A rifle is fired horizontally and travels 200.0 m The rifle barrel is 1.90m from the ground. What speed must the bullet have been traveling at? Ignore friction.
How do I solve this ?
321m/s
320
To solve this problem, you can use the principles of projectile motion. Here are the steps to find the initial speed of the bullet:
Step 1: Identify the known quantities:
- Horizontal distance traveled by the bullet (range): 200.0 m
- Height of the rifle barrel from the ground: 1.90 m
- Acceleration due to gravity: 9.8 m/s^2 (assuming no air resistance)
Step 2: Determine the time it takes for the bullet to reach the target horizontally:
Since the bullet is fired horizontally, the vertical displacement is only due to gravity. We can use the formula for displacement to find the time it takes for the bullet to reach the target:
Vertical displacement (Δy) = 1/2 * g * t^2 [where g is the acceleration due to gravity and t is the time]
In this case, Δy = 1.90 m. Rearrange the formula to solve for time (t).
Step 3: Calculate the initial vertical velocity of the bullet:
The initial vertical velocity (v_y) is given by: v_y = g * t
Step 4: Calculate the initial horizontal velocity of the bullet:
The horizontal velocity (v_x) remains constant throughout the motion.
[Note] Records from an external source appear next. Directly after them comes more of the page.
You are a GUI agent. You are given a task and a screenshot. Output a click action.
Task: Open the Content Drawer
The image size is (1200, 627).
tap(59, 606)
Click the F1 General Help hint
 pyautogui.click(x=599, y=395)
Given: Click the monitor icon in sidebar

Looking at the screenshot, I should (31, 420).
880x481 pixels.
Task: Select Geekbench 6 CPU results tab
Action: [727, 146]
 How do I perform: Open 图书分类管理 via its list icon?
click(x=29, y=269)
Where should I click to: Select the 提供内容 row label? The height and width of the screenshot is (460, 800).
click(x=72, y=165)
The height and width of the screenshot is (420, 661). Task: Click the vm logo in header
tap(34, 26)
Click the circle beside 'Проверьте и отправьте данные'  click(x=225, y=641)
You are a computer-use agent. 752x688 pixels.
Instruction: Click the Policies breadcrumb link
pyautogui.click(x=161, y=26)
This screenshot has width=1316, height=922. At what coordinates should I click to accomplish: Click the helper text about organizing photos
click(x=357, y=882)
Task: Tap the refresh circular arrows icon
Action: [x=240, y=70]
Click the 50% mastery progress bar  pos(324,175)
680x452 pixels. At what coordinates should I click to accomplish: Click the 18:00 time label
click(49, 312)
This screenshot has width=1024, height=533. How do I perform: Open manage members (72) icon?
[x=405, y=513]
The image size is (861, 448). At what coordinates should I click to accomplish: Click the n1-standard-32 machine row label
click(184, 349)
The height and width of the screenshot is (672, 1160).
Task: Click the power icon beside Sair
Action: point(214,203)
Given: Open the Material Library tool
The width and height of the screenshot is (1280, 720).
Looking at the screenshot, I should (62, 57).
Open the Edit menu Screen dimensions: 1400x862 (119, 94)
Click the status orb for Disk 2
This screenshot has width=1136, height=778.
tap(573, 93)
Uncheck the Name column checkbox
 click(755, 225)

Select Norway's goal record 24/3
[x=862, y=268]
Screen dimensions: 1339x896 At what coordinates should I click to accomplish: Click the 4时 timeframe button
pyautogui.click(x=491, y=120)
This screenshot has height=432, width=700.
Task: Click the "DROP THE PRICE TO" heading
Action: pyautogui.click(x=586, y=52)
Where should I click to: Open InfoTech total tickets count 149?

Since there is no vertical acceleration horizontally, the horizontal distance traveled is equal to the horizontal velocity multiplied by the time:
Horizontal distance traveled = v_x * t
In this case, the horizontal distance is 200.0 m. Rearrange the formula to solve for v_x.
Step 5: Calculate the initial speed of the bullet:
The initial speed of the bullet (v) is the combined vector sum of the horizontal and vertical velocities:
v = √(v_x^2 + v_y^2)
By following these steps and evaluating the equations, you can calculate the required speed of the bullet.